◆ **Task goal**:
Write out the data below in full, please. Keep every character as given.

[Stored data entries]
== Segment start ==

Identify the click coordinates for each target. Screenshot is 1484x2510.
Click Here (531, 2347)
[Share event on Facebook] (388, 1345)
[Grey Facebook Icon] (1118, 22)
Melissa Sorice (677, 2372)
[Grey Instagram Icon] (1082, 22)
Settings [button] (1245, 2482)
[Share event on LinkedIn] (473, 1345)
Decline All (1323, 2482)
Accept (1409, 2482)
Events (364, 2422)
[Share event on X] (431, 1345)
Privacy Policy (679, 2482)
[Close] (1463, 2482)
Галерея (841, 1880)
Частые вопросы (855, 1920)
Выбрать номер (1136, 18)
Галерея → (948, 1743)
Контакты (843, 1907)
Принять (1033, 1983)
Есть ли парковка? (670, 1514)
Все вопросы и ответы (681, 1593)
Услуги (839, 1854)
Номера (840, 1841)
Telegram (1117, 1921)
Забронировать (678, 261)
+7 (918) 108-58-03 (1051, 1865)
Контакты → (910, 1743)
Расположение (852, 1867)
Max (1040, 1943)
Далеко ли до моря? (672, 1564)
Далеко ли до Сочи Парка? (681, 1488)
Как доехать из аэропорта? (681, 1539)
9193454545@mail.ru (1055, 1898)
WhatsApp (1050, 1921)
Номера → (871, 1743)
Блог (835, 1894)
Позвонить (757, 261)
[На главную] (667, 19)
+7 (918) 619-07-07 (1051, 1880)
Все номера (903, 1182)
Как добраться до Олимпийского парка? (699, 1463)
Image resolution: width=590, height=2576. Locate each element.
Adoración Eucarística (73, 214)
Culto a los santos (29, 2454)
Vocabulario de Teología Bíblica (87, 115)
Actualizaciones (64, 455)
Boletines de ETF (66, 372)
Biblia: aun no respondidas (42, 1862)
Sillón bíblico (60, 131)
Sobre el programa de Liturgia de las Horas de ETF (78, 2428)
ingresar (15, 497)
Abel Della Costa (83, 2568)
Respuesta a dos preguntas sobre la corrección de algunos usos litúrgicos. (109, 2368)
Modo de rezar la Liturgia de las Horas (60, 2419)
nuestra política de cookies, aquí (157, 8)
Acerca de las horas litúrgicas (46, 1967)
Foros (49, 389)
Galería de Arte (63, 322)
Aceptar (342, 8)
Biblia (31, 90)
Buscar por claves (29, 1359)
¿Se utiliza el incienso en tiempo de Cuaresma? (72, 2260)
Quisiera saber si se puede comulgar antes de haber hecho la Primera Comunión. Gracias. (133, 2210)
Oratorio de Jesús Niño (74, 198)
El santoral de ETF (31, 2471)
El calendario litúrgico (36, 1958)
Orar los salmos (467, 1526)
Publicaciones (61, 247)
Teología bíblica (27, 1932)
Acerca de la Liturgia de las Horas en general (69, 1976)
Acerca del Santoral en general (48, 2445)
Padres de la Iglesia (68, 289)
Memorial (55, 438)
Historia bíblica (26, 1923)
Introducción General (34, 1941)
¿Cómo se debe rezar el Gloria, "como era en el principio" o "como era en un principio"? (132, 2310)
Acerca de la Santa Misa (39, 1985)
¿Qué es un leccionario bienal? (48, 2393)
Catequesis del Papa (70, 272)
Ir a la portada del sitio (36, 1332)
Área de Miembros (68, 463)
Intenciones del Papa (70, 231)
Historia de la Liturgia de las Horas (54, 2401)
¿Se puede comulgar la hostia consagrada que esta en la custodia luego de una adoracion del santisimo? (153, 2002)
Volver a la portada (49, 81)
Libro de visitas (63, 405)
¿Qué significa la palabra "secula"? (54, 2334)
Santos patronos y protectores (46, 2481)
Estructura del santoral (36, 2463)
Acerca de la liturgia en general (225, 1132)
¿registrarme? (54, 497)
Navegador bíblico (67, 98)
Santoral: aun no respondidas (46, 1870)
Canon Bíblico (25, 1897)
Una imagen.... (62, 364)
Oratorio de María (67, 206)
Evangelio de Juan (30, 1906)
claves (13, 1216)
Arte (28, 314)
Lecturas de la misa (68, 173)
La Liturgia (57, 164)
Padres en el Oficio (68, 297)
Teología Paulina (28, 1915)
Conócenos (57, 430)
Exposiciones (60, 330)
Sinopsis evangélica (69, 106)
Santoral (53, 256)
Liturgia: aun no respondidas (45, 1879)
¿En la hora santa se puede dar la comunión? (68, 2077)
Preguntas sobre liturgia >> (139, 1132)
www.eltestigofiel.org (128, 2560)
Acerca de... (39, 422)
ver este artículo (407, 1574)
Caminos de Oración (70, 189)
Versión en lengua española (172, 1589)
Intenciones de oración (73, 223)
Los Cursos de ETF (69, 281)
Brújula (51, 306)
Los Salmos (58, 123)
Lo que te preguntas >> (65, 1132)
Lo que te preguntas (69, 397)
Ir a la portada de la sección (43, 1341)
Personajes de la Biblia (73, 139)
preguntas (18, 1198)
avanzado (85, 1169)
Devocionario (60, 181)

== Segment end ==

◆ **Solution for this task**:
Identify the click coordinates for each target. Screenshot is 1484x2510.
Click Here (531, 2347)
[Share event on Facebook] (388, 1345)
[Grey Facebook Icon] (1118, 22)
Melissa Sorice (677, 2372)
[Grey Instagram Icon] (1082, 22)
Settings [button] (1245, 2482)
[Share event on LinkedIn] (473, 1345)
Decline All (1323, 2482)
Accept (1409, 2482)
Events (364, 2422)
[Share event on X] (431, 1345)
Privacy Policy (679, 2482)
[Close] (1463, 2482)
Галерея (841, 1880)
Частые вопросы (855, 1920)
Выбрать номер (1136, 18)
Галерея → (948, 1743)
Контакты (843, 1907)
Принять (1033, 1983)
Есть ли парковка? (670, 1514)
Все вопросы и ответы (681, 1593)
Услуги (839, 1854)
Номера (840, 1841)
Telegram (1117, 1921)
Забронировать (678, 261)
+7 (918) 108-58-03 (1051, 1865)
Контакты → (910, 1743)
Расположение (852, 1867)
Max (1040, 1943)
Далеко ли до моря? (672, 1564)
Далеко ли до Сочи Парка? (681, 1488)
Как доехать из аэропорта? (681, 1539)
9193454545@mail.ru (1055, 1898)
WhatsApp (1050, 1921)
Номера → (871, 1743)
Блог (835, 1894)
Позвонить (757, 261)
[На главную] (667, 19)
+7 (918) 619-07-07 (1051, 1880)
Все номера (903, 1182)
Как добраться до Олимпийского парка? (699, 1463)
Image resolution: width=590, height=2576. Locate each element.
Adoración Eucarística (73, 214)
Culto a los santos (29, 2454)
Vocabulario de Teología Bíblica (87, 115)
Actualizaciones (64, 455)
Boletines de ETF (66, 372)
Biblia: aun no respondidas (42, 1862)
Sillón bíblico (60, 131)
Sobre el programa de Liturgia de las Horas de ETF (78, 2428)
ingresar (15, 497)
Abel Della Costa (83, 2568)
Respuesta a dos preguntas sobre la corrección de algunos usos litúrgicos. (109, 2368)
Modo de rezar la Liturgia de las Horas (60, 2419)
nuestra política de cookies, aquí (157, 8)
Acerca de las horas litúrgicas (46, 1967)
Foros (49, 389)
Galería de Arte (63, 322)
Aceptar (342, 8)
Biblia (31, 90)
Buscar por claves (29, 1359)
¿Se utiliza el incienso en tiempo de Cuaresma? (72, 2260)
Quisiera saber si se puede comulgar antes de haber hecho la Primera Comunión. Gracias. (133, 2210)
Oratorio de Jesús Niño (74, 198)
El santoral de ETF (31, 2471)
El calendario litúrgico (36, 1958)
Orar los salmos (467, 1526)
Publicaciones (61, 247)
Teología bíblica (27, 1932)
Acerca de la Liturgia de las Horas en general (69, 1976)
Acerca del Santoral en general (48, 2445)
Padres de la Iglesia (68, 289)
Memorial (55, 438)
Historia bíblica (26, 1923)
Introducción General (34, 1941)
¿Cómo se debe rezar el Gloria, "como era en el principio" o "como era en un principio"? (132, 2310)
Acerca de la Santa Misa (39, 1985)
¿Qué es un leccionario bienal? (48, 2393)
Catequesis del Papa (70, 272)
Ir a la portada del sitio (36, 1332)
Área de Miembros (68, 463)
Intenciones del Papa (70, 231)
Historia de la Liturgia de las Horas (54, 2401)
¿Se puede comulgar la hostia consagrada que esta en la custodia luego de una adoracion del santisimo? (153, 2002)
Volver a la portada (49, 81)
Libro de visitas (63, 405)
¿Qué significa la palabra "secula"? (54, 2334)
Santos patronos y protectores (46, 2481)
Estructura del santoral (36, 2463)
Acerca de la liturgia en general (225, 1132)
¿registrarme? (54, 497)
Navegador bíblico (67, 98)
Santoral: aun no respondidas (46, 1870)
Canon Bíblico (25, 1897)
Una imagen.... (62, 364)
Oratorio de María (67, 206)
Evangelio de Juan (30, 1906)
claves (13, 1216)
Arte (28, 314)
Lecturas de la misa (68, 173)
La Liturgia (57, 164)
Padres en el Oficio (68, 297)
Teología Paulina (28, 1915)
Conócenos (57, 430)
Exposiciones (60, 330)
Sinopsis evangélica (69, 106)
Santoral (53, 256)
Liturgia: aun no respondidas (45, 1879)
¿En la hora santa se puede dar la comunión? (68, 2077)
Preguntas sobre liturgia >> (139, 1132)
www.eltestigofiel.org (128, 2560)
Acerca de... (39, 422)
ver este artículo (407, 1574)
Caminos de Oración (70, 189)
Versión en lengua española (172, 1589)
Intenciones de oración (73, 223)
Los Cursos de ETF (69, 281)
Brújula (51, 306)
Los Salmos (58, 123)
Lo que te preguntas >> (65, 1132)
Lo que te preguntas (69, 397)
Ir a la portada de la sección (43, 1341)
Personajes de la Biblia (73, 139)
preguntas (18, 1198)
avanzado (85, 1169)
Devocionario (60, 181)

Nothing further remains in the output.